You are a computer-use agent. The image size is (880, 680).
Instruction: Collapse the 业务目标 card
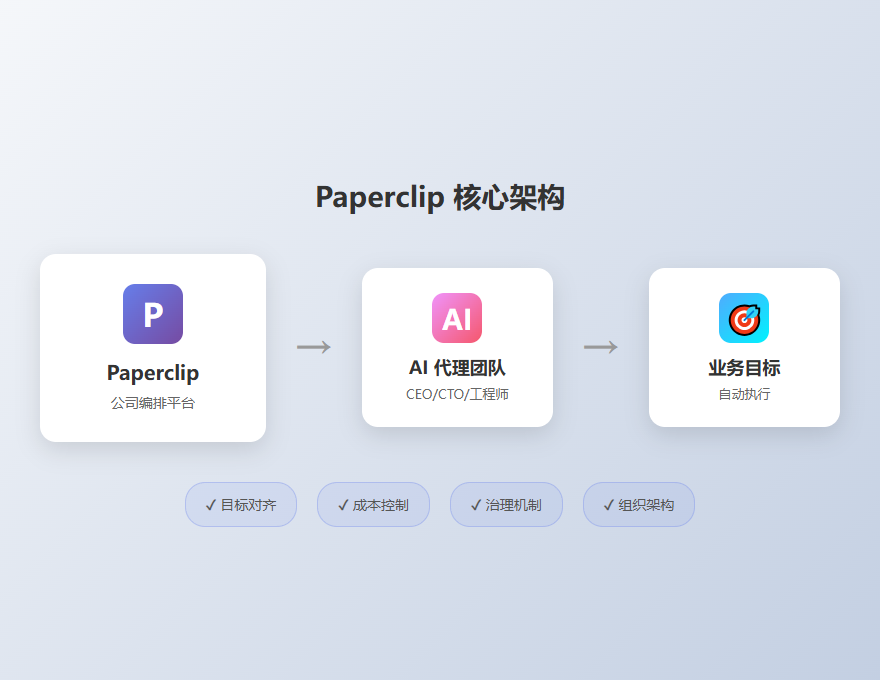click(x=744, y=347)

* * *

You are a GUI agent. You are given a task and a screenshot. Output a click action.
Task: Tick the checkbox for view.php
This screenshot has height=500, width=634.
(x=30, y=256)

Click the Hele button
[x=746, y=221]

* * *

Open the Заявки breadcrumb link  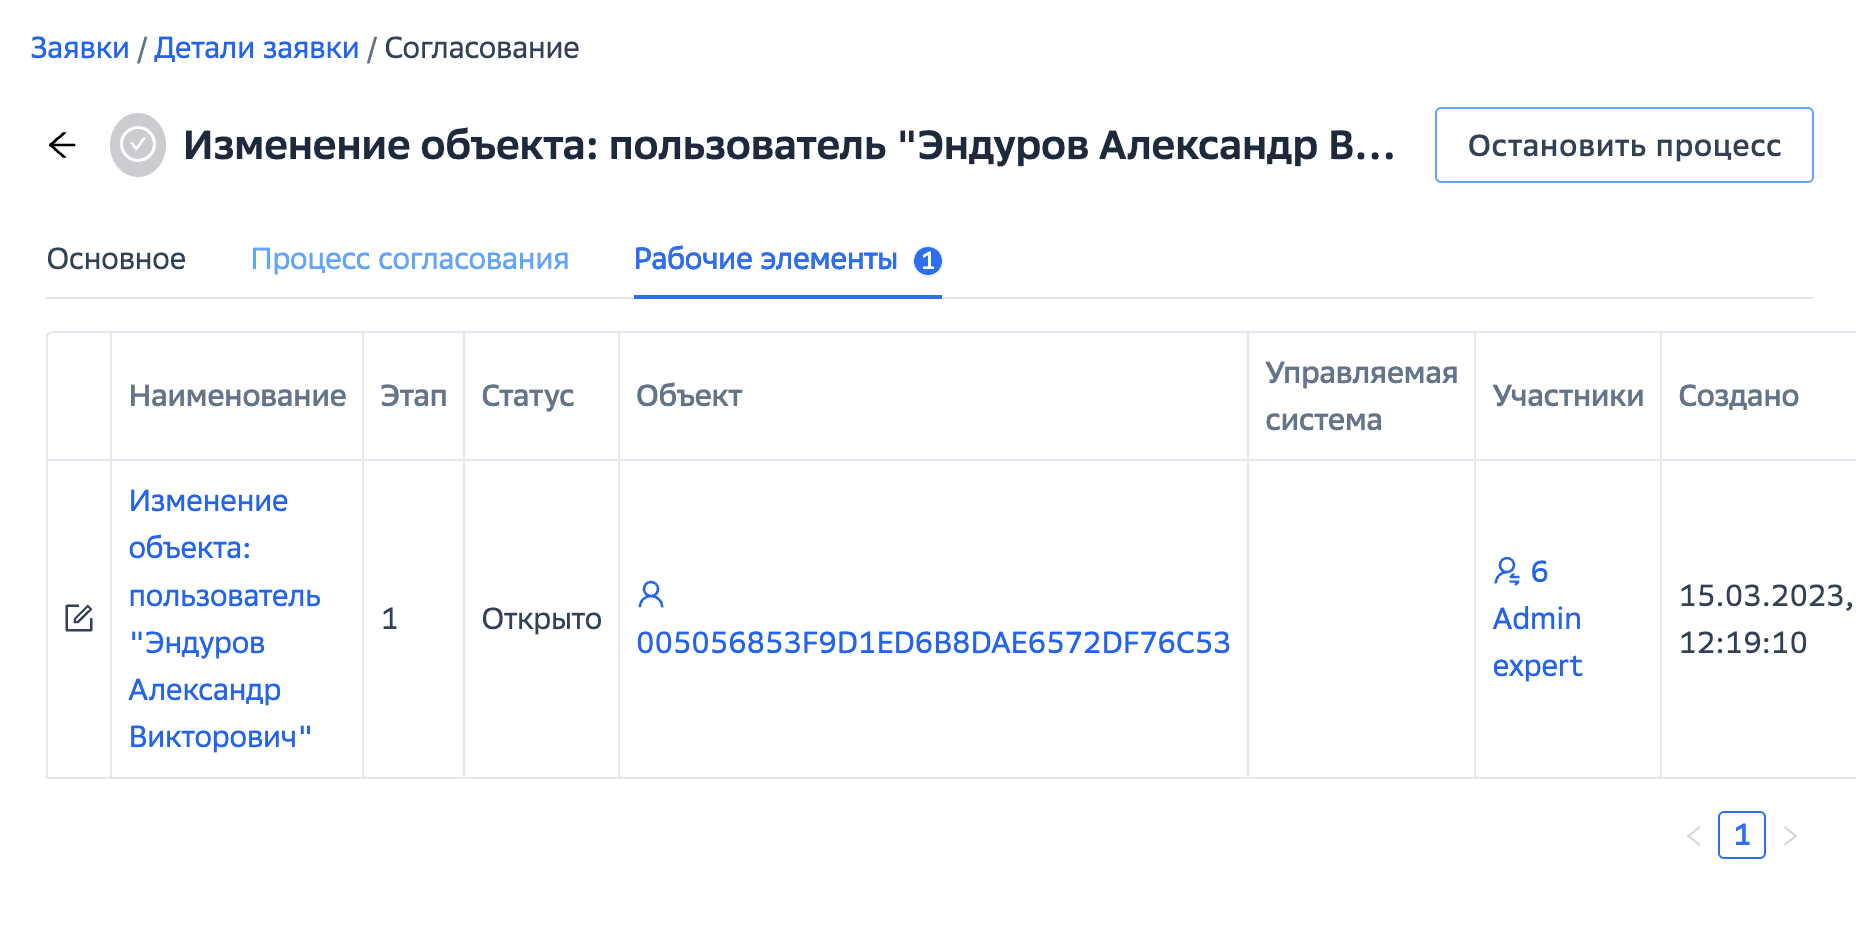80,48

■ **Requirement**: For this exercise, copy each line from the listing above that has the word "agent".

■ **Answer**:
You are a computer-use agent. The image size is (880, 680).
You are a GUI agent. You are given a task and a screenshot. Output a click action.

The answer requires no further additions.